[Data for review Boundary: Start]

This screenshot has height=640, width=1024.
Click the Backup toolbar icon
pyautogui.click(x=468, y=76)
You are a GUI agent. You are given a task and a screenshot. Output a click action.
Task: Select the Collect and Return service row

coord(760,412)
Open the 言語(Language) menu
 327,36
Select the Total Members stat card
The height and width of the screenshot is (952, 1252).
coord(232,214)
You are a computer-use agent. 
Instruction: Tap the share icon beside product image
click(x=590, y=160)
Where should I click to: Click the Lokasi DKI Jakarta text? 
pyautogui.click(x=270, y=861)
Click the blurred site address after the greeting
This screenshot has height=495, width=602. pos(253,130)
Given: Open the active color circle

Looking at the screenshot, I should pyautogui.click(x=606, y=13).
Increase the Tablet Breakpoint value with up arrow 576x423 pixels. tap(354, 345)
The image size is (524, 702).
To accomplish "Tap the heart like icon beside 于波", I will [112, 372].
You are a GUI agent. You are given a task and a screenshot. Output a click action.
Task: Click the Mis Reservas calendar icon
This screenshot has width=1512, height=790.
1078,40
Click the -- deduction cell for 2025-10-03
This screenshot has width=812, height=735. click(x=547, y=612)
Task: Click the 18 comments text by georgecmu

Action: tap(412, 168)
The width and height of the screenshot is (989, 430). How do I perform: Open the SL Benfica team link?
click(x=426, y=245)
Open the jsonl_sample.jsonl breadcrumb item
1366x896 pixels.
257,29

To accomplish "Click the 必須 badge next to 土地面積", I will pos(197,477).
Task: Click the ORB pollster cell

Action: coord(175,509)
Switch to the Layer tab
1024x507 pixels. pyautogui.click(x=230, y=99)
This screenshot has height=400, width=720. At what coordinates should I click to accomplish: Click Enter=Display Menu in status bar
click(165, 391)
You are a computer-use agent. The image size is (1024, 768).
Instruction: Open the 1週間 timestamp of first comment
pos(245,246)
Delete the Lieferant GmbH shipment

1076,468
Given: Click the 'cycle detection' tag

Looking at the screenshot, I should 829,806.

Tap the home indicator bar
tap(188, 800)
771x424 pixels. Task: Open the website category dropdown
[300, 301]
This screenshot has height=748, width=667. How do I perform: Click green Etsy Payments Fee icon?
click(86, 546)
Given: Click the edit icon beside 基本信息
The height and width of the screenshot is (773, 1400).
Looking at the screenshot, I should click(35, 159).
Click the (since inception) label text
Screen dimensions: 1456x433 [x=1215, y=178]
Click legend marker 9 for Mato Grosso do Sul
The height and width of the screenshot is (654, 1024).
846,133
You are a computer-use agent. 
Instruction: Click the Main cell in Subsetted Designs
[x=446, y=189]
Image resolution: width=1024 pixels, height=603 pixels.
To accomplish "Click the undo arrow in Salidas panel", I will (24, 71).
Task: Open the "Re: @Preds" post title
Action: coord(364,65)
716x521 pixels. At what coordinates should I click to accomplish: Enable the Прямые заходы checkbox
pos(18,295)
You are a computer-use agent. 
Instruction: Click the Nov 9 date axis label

[Data for review Boundary: End]

* Task brief: An exact repeat of the lines from the one containing "Instruction: Open the" through the final line above, both included, is the whole answer.

* Exercise output:
Instruction: Open the 1週間 timestamp of first comment
pos(245,246)
Delete the Lieferant GmbH shipment

1076,468
Given: Click the 'cycle detection' tag

Looking at the screenshot, I should 829,806.

Tap the home indicator bar
tap(188, 800)
771x424 pixels. Task: Open the website category dropdown
[300, 301]
This screenshot has height=748, width=667. How do I perform: Click green Etsy Payments Fee icon?
click(86, 546)
Given: Click the edit icon beside 基本信息
The height and width of the screenshot is (773, 1400).
Looking at the screenshot, I should click(35, 159).
Click the (since inception) label text
Screen dimensions: 1456x433 [x=1215, y=178]
Click legend marker 9 for Mato Grosso do Sul
The height and width of the screenshot is (654, 1024).
846,133
You are a computer-use agent. 
Instruction: Click the Main cell in Subsetted Designs
[x=446, y=189]
Image resolution: width=1024 pixels, height=603 pixels.
To accomplish "Click the undo arrow in Salidas panel", I will (24, 71).
Task: Open the "Re: @Preds" post title
Action: coord(364,65)
716x521 pixels. At what coordinates should I click to accomplish: Enable the Прямые заходы checkbox
pos(18,295)
You are a computer-use agent. 
Instruction: Click the Nov 9 date axis label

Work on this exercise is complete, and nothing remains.